The results were not limited to Australia – this strain of whooping cough has been identified in other countries. This means that it could potentially cause epidemics anywhere, including the U.S.
One of the study authors specifically noted the pertussis vaccine as being the reason for the increase in cases involving this strain of the disease: “The genotype was responsible for 31 percent of cases in the 10 years before the epidemic, and that’s now jumped to 84 percent – a nearly three-fold increase, indicating it has gained a selective advantage under the current vaccination regime.”
What is occurring here is what we are always warned occurs with repeated use of antibiotics – over time, the targeted organism (the bacteria) is forced to evolve so that it can survive in spite of the antibiotic. Here, repeated use of vaccines forces disease organisms to evolve to survive despite the vaccine. All living organisms do what they have to do to survive, and sometimes that involves adapting to live with their predator – in this instance, the vaccine.
Even faced with this evidence, the study authors insist that “The vaccine is still the best way to reduce transmission of the disease and reduce case” even though “it appears to be less effective against the new strain and immunity wanes more rapidly.” They conclude, of course, that “We need to look at changes to the vaccine itself or increase the number of boosters.”

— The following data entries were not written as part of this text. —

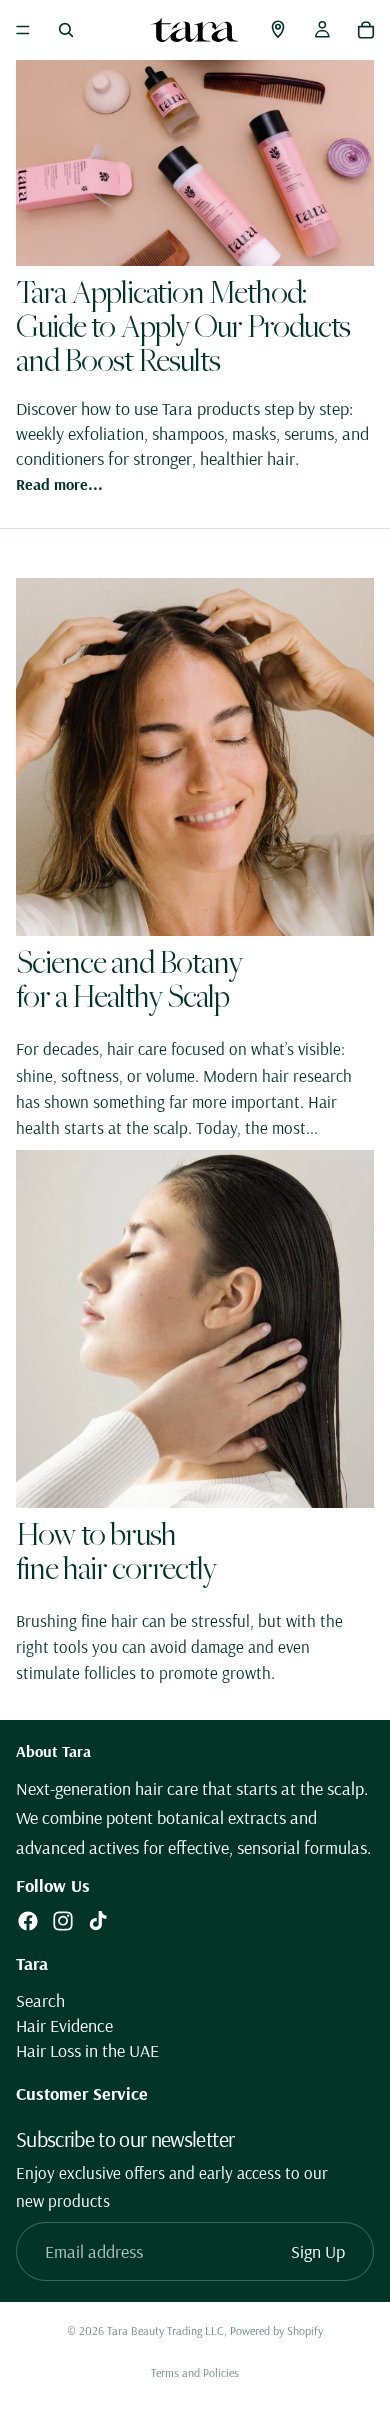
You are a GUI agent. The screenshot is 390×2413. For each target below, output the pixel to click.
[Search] (66, 30)
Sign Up (318, 2251)
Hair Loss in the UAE (87, 2051)
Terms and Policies (195, 2372)
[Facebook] (28, 1922)
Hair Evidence (64, 2025)
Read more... (59, 484)
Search (40, 2000)
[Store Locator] (278, 30)
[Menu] (23, 30)
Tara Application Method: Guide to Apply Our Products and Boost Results (183, 325)
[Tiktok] (98, 1922)
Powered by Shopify (276, 2330)
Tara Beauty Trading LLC (165, 2330)
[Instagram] (63, 1922)
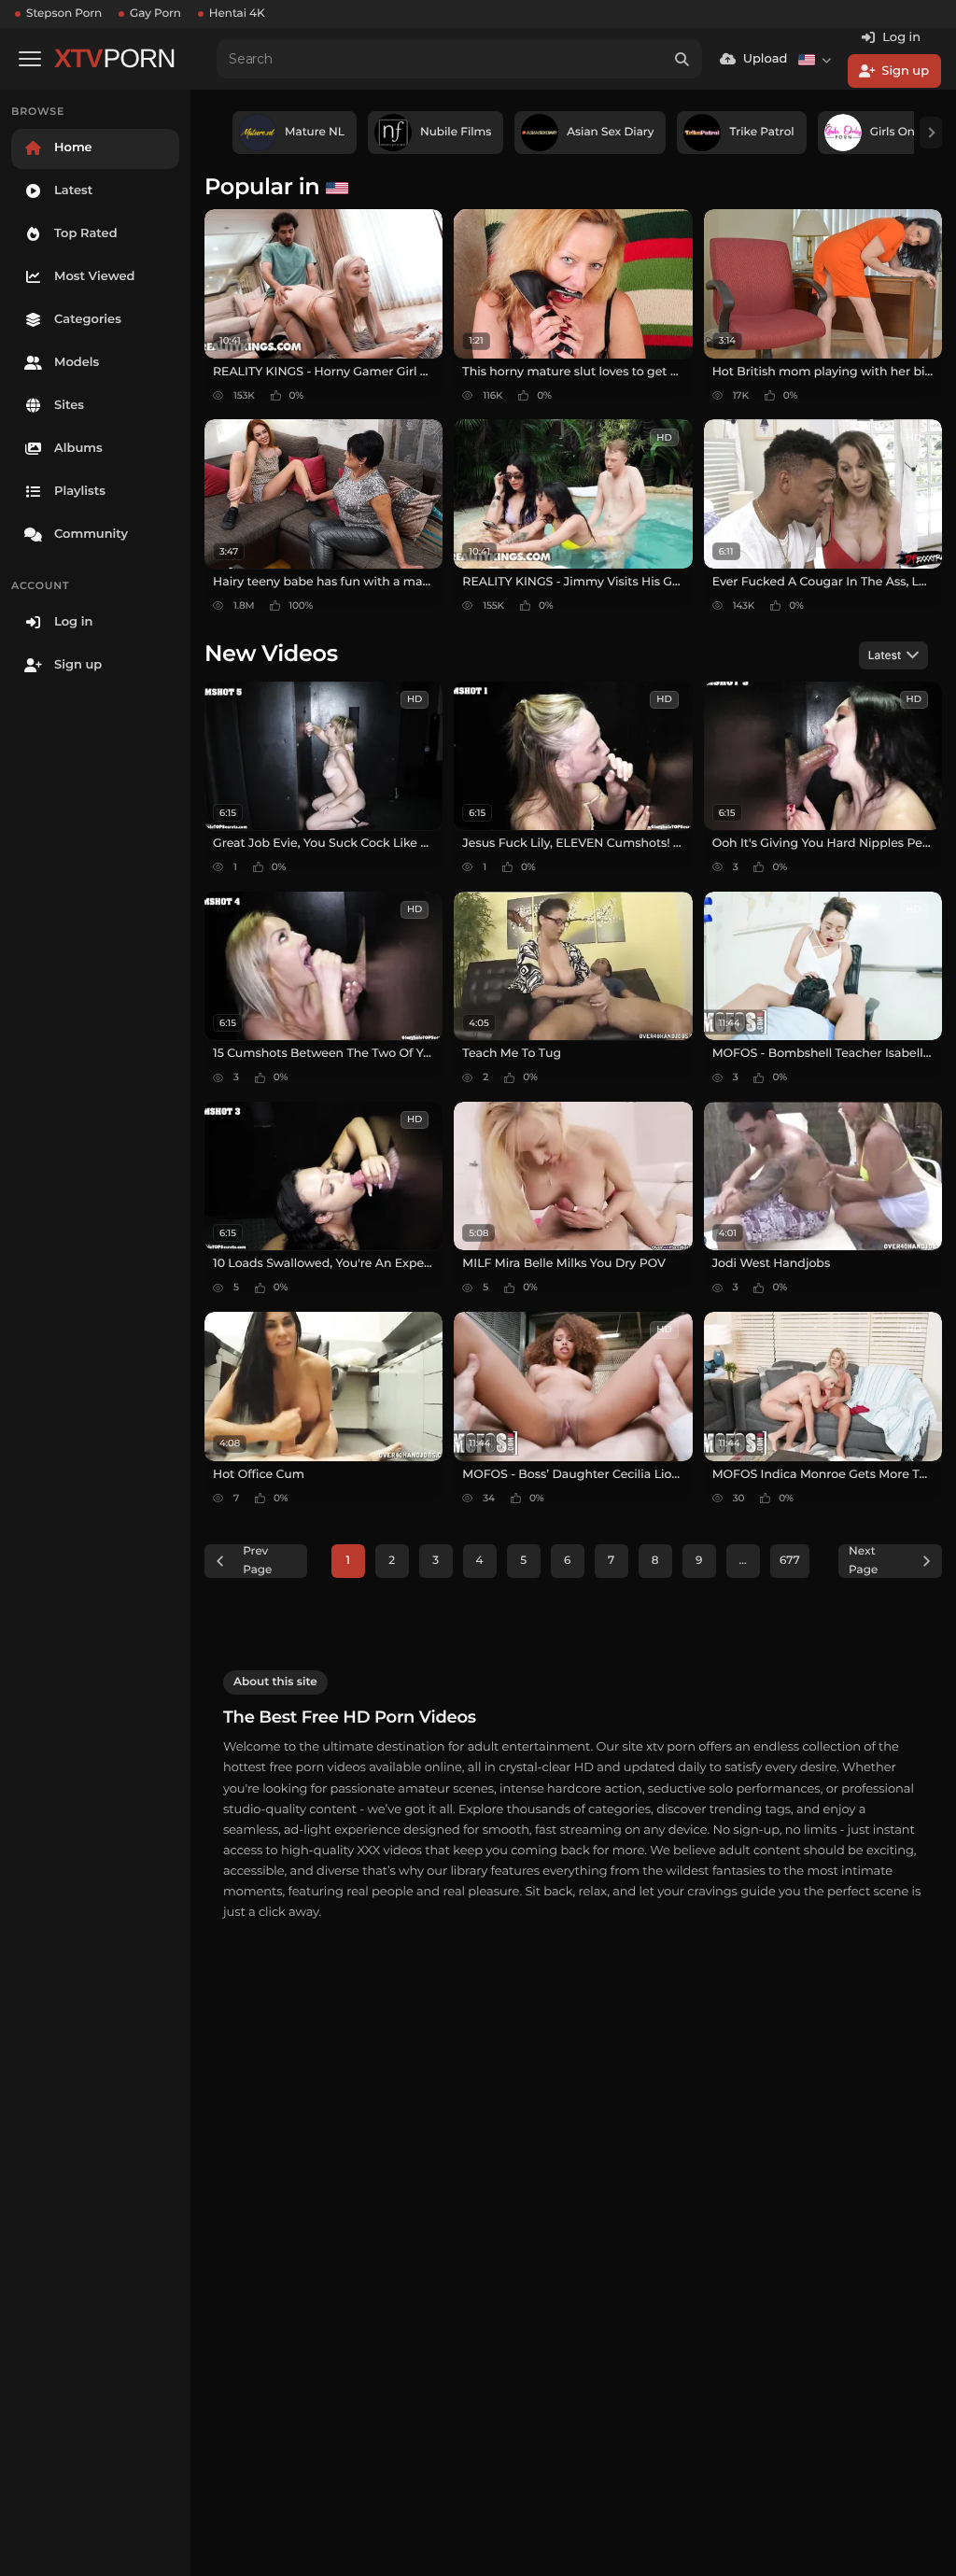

One has to ask, why? Why must we change the vaccine or give even more vaccines? Why not look for other ways to help patients experience the disease without life-threatening complications? After all, naturally acquired immunity is much better – and lasts much longer – than immunity acquired through vaccines. And it places no pressure on the organism to mutate into more harmful forms.
However, these strategies would severely impact pharmaceutical industry profits. It makes much more sense to encourage people to be vaccinated more often with vaccines that are progressively less effective, because the more often people have to be vaccinated, the more money Pharma makes. And that is why it is up to us to stay informed and exercise our right to decide for ourselves. It’s clear that we cannot rely on the pharmaceutical industry to decide for us in our own best interest.